__ASSIGNMENT__. For this exercise, write each entry below out precisely and omit the pictures.

────────────────────

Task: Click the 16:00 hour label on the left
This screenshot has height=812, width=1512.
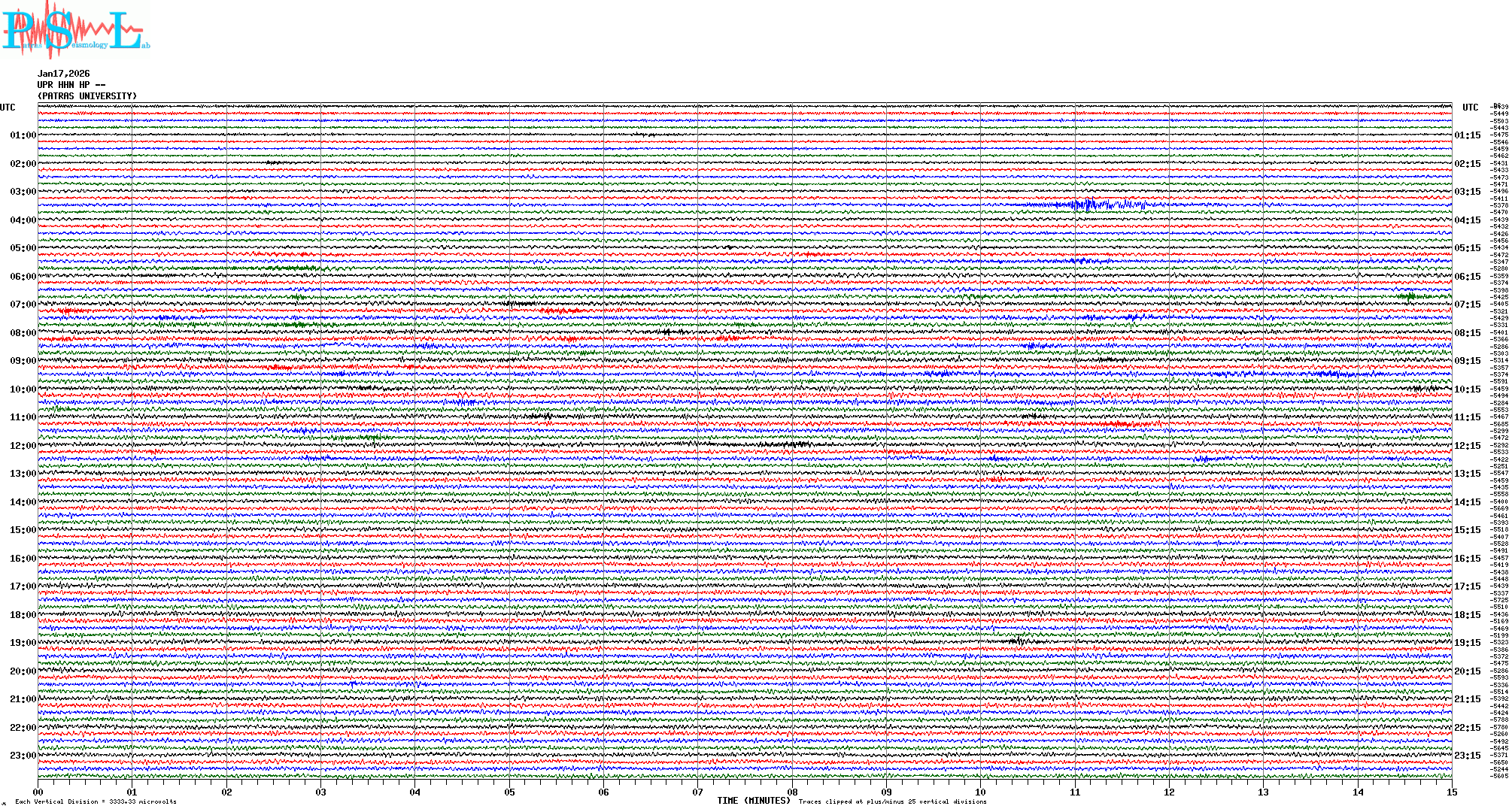Action: click(x=23, y=559)
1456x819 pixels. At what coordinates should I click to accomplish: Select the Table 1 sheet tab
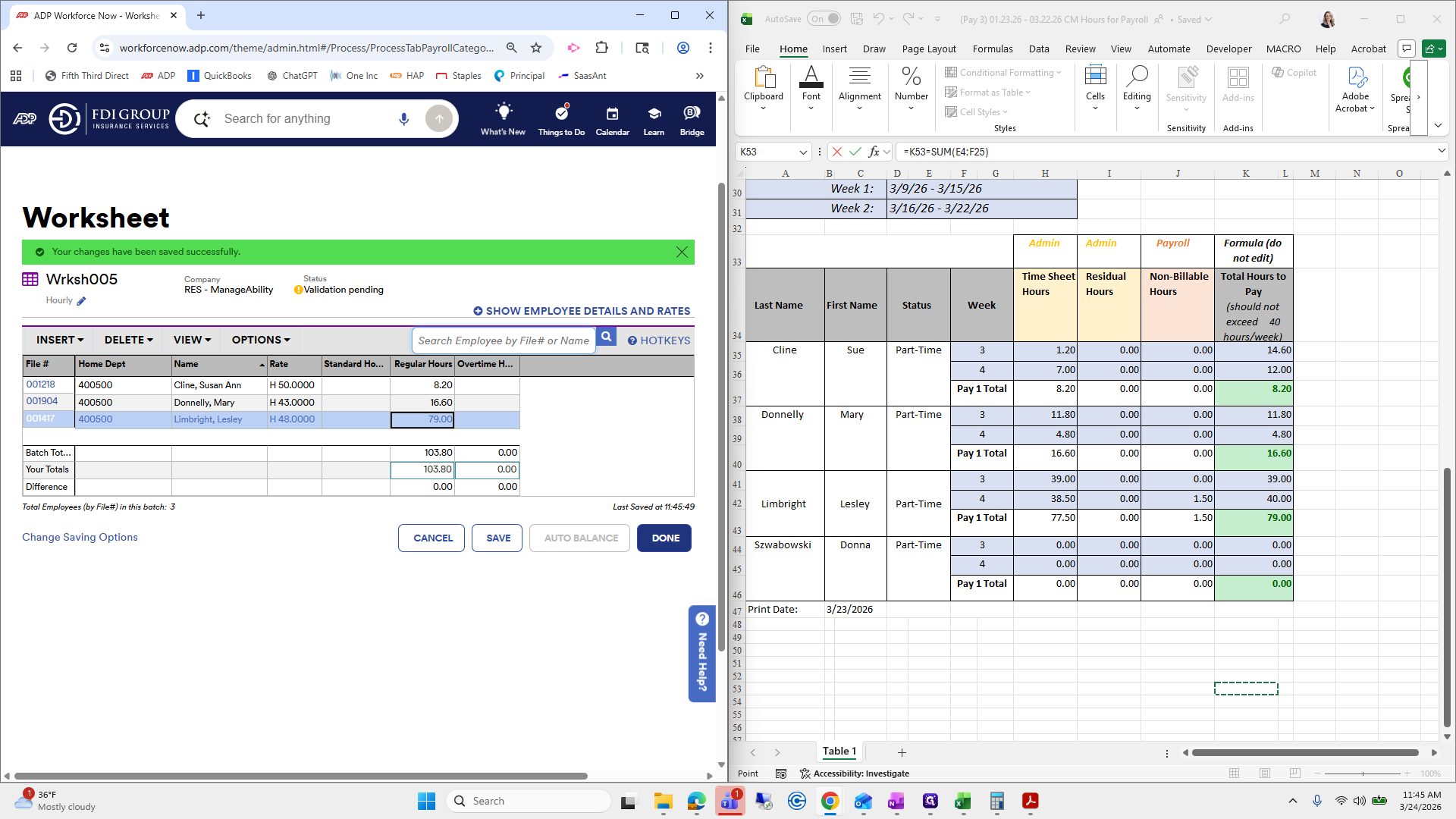point(839,752)
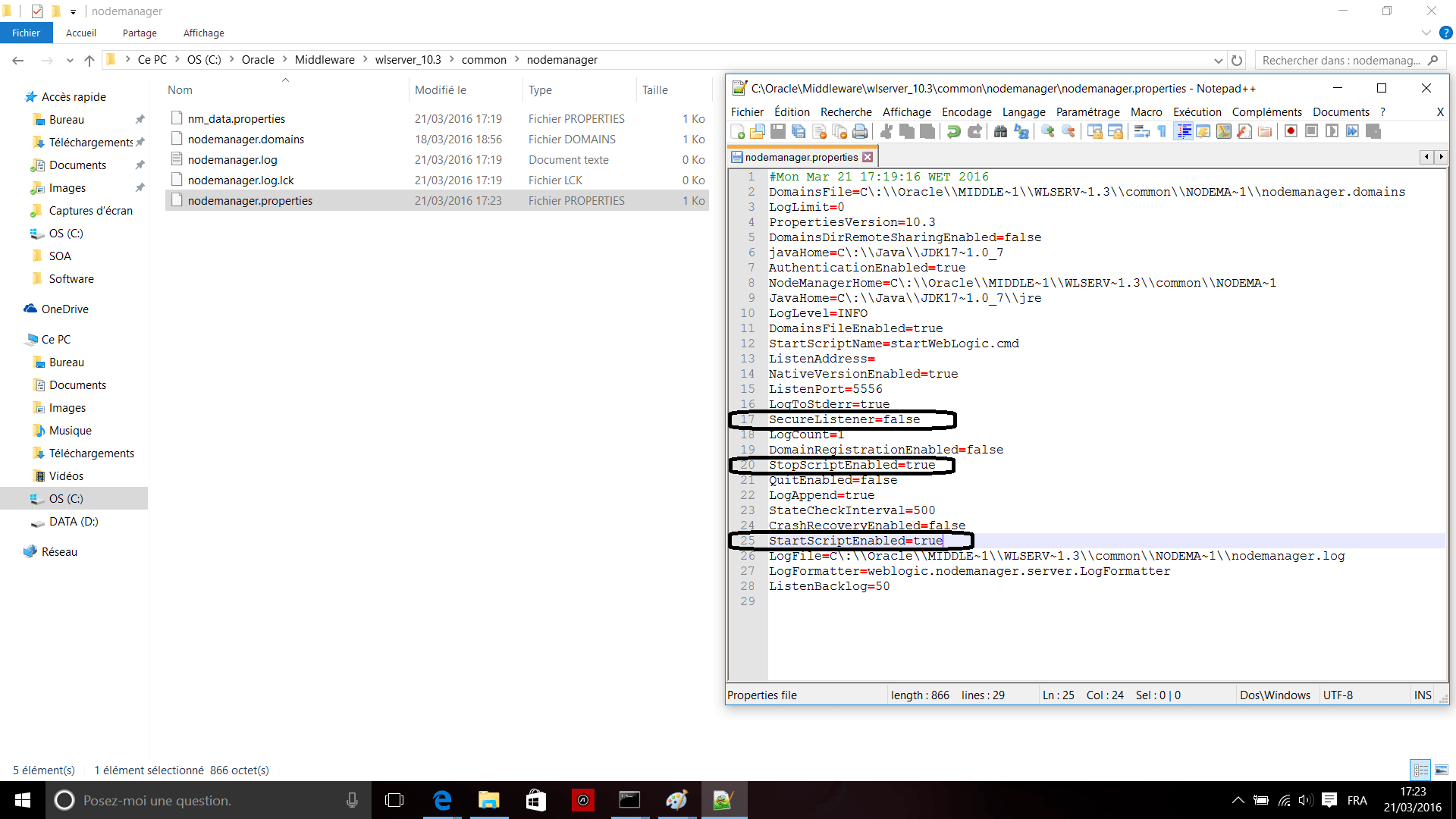Sort files by the Modifié le column
1456x819 pixels.
441,90
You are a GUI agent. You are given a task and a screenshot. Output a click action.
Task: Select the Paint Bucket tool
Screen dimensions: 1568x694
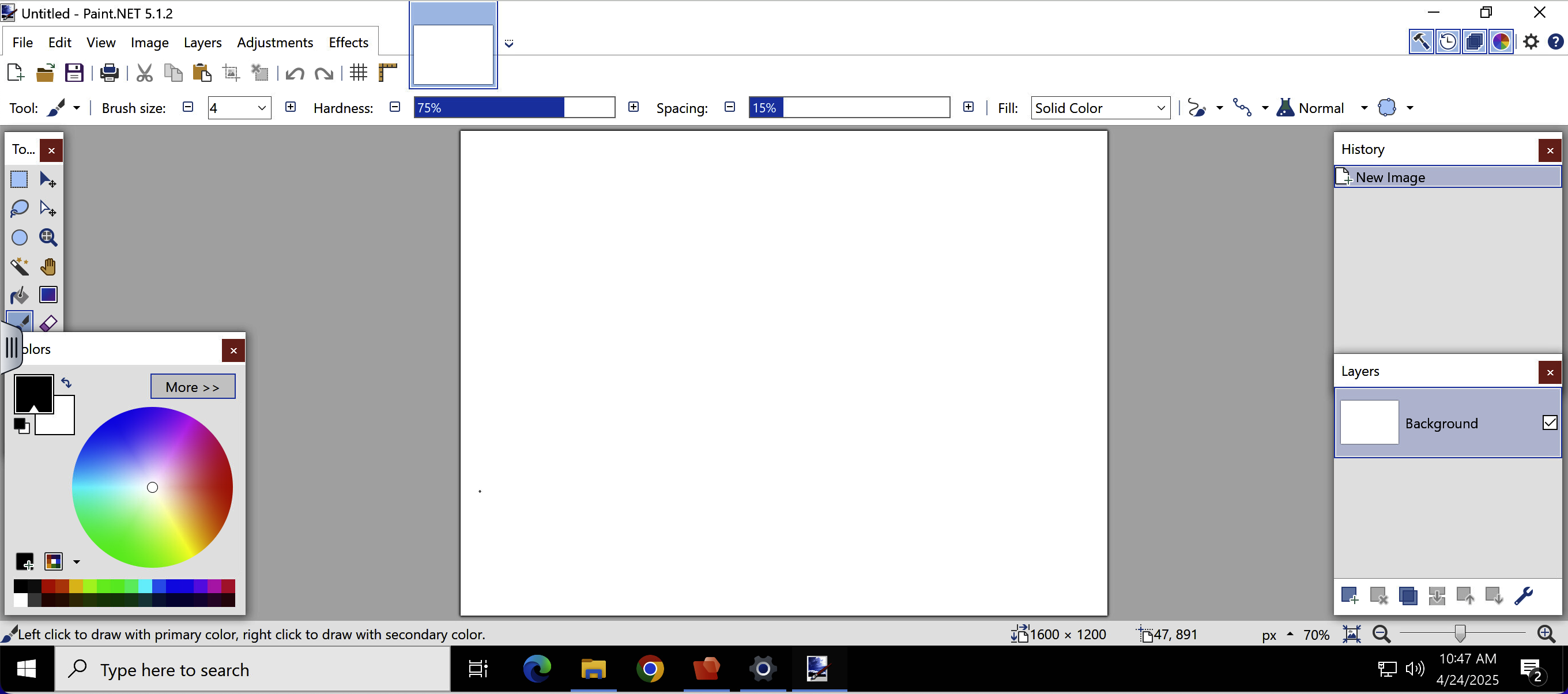click(x=20, y=295)
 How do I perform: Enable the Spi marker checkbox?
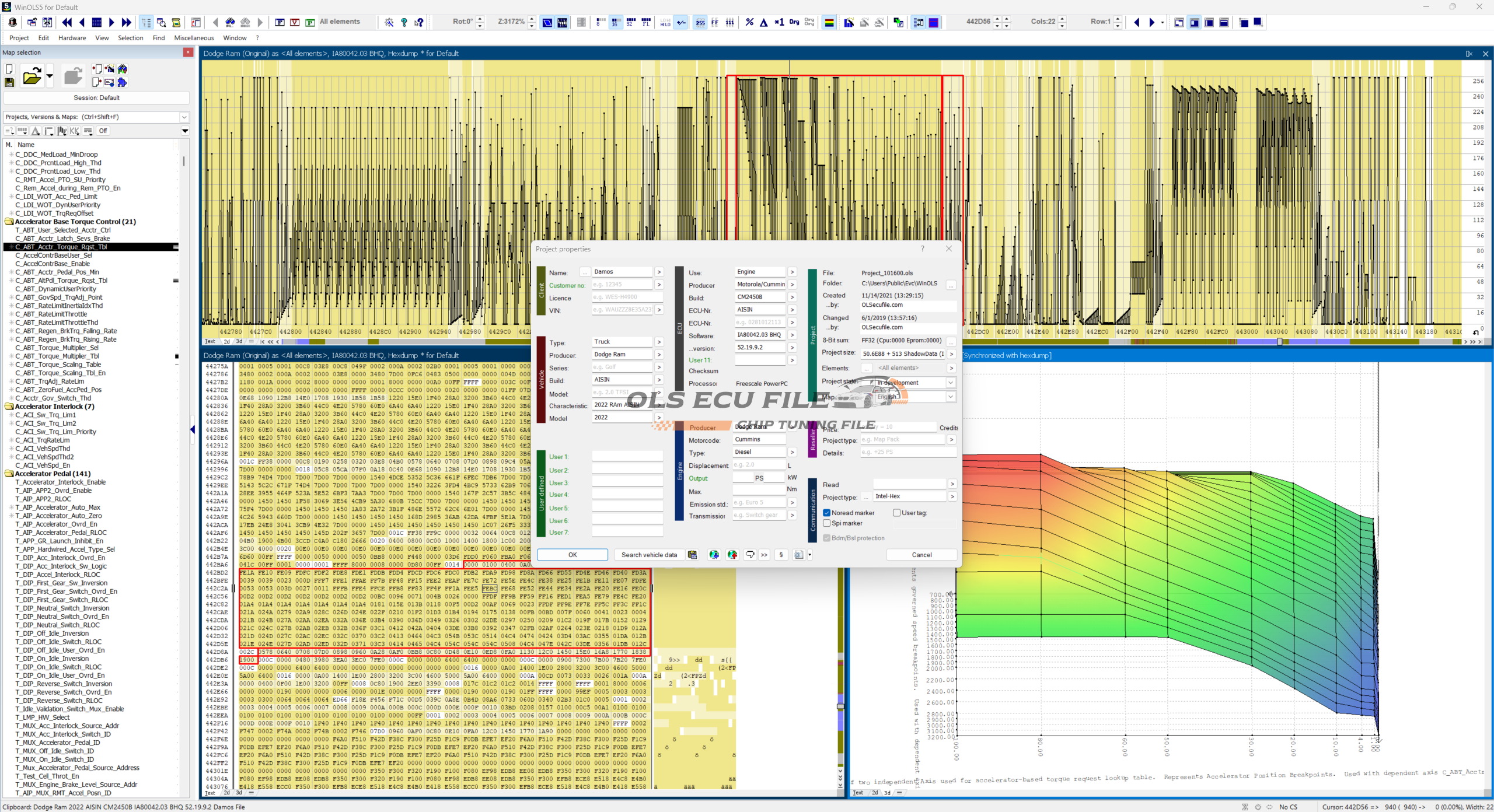pyautogui.click(x=826, y=523)
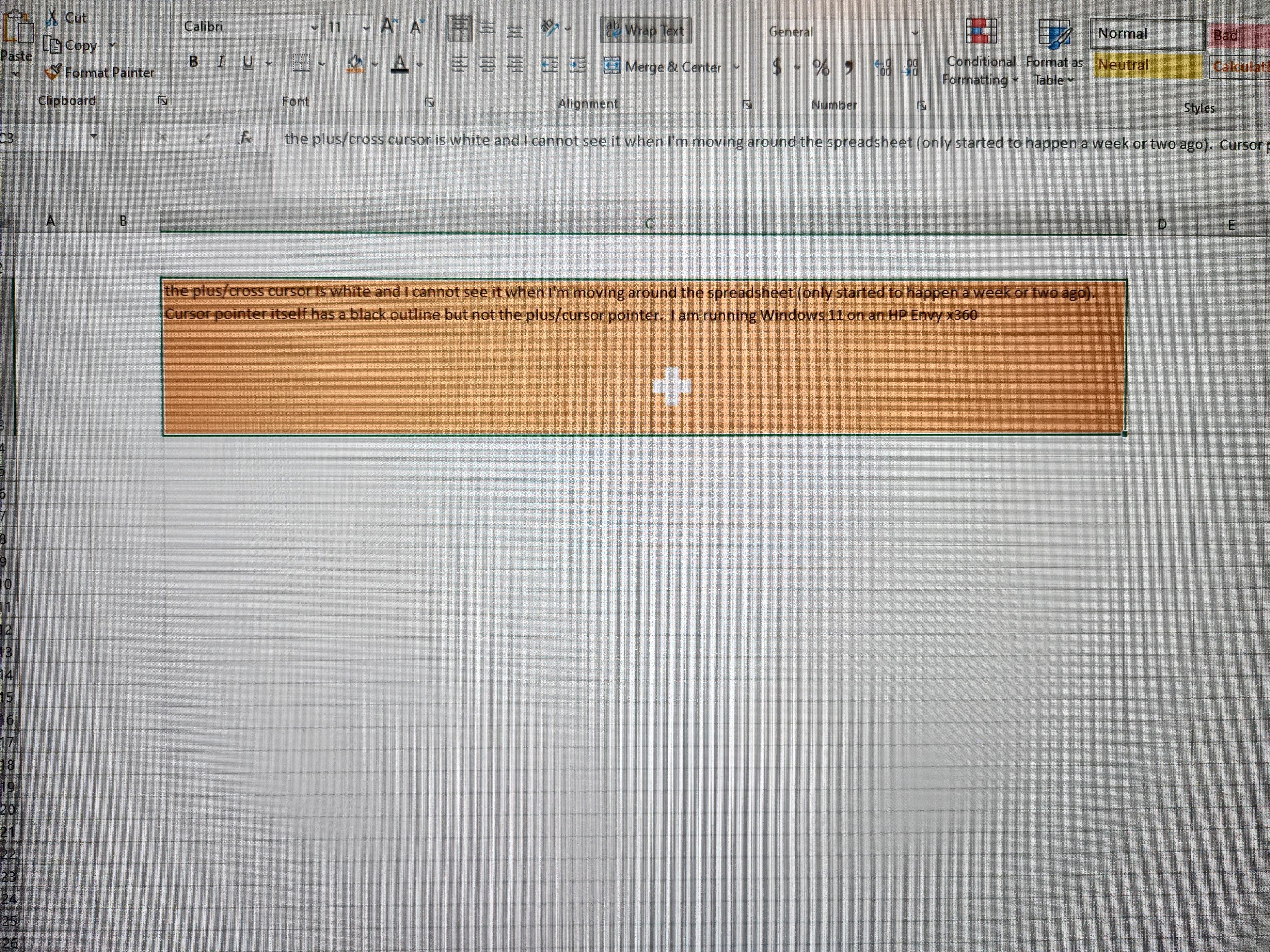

────────────────────

__THE COMPLETED TASK__.
Task: Click the 16:00 hour label on the left
This screenshot has height=812, width=1512.
Action: click(x=23, y=559)
1456x819 pixels. At what coordinates should I click to accomplish: Select the Table 1 sheet tab
point(839,752)
Sort files by the Modifié le column
1456x819 pixels.
441,90
You are a GUI agent. You are given a task and a screenshot. Output a click action.
Task: Select the Paint Bucket tool
Screen dimensions: 1568x694
click(x=20, y=295)
 How do I perform: Enable the Spi marker checkbox?
pyautogui.click(x=826, y=523)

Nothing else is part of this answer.